I am a bit confused about averaging gradients in distributed data-parallel. It seems there are two examples from the PyTorch documentation that are different. In one example, you create the model and just pass it to the GPU available then create a separate function to average gradients.

def average_gradients(model):
    """ Gradient averaging. """
    size = float(dist.get_world_size())
    for param in model.parameters():
        dist.all_reduce(param.grad.data, op=dist.reduce_op.SUM)
        param.grad.data /= size

and its executed as follows.

        outputs = model(inputs)
        loss = loss_function(outputs, labels)

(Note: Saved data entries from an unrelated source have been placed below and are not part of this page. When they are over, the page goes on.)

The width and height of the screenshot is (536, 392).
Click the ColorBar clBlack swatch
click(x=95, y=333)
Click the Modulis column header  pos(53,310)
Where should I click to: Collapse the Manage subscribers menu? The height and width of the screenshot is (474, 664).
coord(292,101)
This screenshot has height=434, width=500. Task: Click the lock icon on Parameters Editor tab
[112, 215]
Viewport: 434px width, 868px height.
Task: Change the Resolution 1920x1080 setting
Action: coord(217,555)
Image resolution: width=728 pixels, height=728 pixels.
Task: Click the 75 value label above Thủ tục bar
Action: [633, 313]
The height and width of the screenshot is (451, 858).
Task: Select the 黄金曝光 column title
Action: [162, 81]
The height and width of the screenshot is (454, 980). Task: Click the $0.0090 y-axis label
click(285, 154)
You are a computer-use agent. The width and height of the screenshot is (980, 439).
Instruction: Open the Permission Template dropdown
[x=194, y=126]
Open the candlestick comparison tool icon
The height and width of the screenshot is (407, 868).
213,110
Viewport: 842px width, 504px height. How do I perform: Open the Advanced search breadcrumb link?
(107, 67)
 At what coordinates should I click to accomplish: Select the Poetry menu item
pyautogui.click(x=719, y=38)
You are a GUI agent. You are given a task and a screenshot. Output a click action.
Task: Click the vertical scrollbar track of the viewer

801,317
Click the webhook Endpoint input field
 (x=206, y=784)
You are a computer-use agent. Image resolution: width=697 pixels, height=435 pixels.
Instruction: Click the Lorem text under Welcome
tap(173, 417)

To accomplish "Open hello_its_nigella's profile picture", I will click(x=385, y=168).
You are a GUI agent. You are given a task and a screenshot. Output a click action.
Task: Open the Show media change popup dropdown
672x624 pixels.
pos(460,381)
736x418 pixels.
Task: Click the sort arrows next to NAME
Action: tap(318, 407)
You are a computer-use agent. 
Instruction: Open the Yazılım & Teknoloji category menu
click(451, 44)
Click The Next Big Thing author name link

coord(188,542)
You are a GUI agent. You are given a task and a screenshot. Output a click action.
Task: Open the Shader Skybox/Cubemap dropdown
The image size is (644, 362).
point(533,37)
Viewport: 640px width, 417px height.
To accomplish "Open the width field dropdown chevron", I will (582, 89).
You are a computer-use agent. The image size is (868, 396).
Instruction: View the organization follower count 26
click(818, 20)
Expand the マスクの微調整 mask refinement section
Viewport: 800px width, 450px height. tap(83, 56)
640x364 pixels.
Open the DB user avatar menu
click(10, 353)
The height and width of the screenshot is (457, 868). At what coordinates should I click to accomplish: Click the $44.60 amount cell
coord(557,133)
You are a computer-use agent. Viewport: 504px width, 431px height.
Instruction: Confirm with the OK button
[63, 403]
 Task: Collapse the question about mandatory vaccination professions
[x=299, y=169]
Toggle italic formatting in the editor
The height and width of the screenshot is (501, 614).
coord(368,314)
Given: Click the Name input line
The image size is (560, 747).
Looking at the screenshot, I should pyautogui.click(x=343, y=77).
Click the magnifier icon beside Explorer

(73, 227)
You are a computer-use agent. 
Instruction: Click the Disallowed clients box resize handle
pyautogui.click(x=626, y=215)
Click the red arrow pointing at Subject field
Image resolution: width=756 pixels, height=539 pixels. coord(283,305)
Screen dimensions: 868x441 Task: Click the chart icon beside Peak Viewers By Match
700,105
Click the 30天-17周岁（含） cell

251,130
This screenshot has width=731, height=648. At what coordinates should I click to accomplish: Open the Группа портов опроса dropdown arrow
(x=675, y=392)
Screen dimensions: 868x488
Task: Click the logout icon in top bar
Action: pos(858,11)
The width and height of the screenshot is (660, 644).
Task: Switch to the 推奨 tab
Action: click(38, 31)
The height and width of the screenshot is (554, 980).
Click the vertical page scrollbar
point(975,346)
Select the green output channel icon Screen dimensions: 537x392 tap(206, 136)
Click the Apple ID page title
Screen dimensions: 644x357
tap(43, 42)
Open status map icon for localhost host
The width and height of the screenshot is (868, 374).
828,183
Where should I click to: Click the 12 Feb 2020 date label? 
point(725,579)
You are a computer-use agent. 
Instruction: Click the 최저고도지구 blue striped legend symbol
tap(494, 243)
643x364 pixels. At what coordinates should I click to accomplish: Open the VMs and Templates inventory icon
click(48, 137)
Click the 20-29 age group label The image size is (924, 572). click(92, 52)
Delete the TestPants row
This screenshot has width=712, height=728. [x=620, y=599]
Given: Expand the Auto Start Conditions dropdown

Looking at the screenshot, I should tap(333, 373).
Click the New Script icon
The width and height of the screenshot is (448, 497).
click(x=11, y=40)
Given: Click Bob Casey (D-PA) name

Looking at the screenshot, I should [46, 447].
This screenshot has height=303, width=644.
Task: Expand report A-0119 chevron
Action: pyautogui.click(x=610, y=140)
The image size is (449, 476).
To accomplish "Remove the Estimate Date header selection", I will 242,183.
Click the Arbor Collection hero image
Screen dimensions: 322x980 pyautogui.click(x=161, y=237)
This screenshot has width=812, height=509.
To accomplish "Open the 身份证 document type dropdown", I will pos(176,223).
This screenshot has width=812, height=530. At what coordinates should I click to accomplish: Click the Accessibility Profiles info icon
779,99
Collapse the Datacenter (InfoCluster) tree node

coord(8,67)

The other approach I have seen doesn’t create a separate function and just calls DPP.

    model = ToyModel().cuda(device_ids[0])
    ddp_model = DDP(model, device_ids)

    loss_fn = nn.MSELoss()
    optimizer = optim.SGD(ddp_model.parameters(), lr=0.001)

    outputs = ddp_model(torch.randn(20, 10))
    labels = torch.randn(20, 5).to(device_ids[0])
    loss_fn(outputs, labels).backward()

I would like to know whats the difference between the two approaches and which one should one use for distributed training in a HPC cluster. I specifically want to use two nodes, each with 4 GPUs.

Hey @ankahira, usually, there are 4 steps in distributed data parallel training:

  1. local forward to compute loss
  2. local backward to compute local gradients
  3. allreduce (communication) to compute global gradients. This would be allreduce with SUM + divide by world size to calculate average
  4. optimizer step to use global gradients to update parameters

Both examples you mentioned above conduct the same four steps and are mathematically equivalent. The difference is that DDP would allow step 2 (backward computation) and 3 (allreduce communication) to overlap and therefore DDP is expected to be faster than the average_gradients approach.

More specifically, in the first example with average_gradients, there is a hard barrier between backward and allreduce, i.e., no comm can start before computation finishes. In the second example, DDP organizes gradients into buckets, and will launch comm as soon as a bucket of gradients are ready, so that computation and communication can run in parallel. This would help explain that.

I would recommend DDP. :slight_smile:


Why would we need to divide the gradients by word size in step 3?

Because in many cases, the loss function computes per-sample loss (e.g., default MSELoss) instead of aggregated loss (e.g., default sum). So, DDP calculates the average and tries to keep the gradients scale consistent with local training.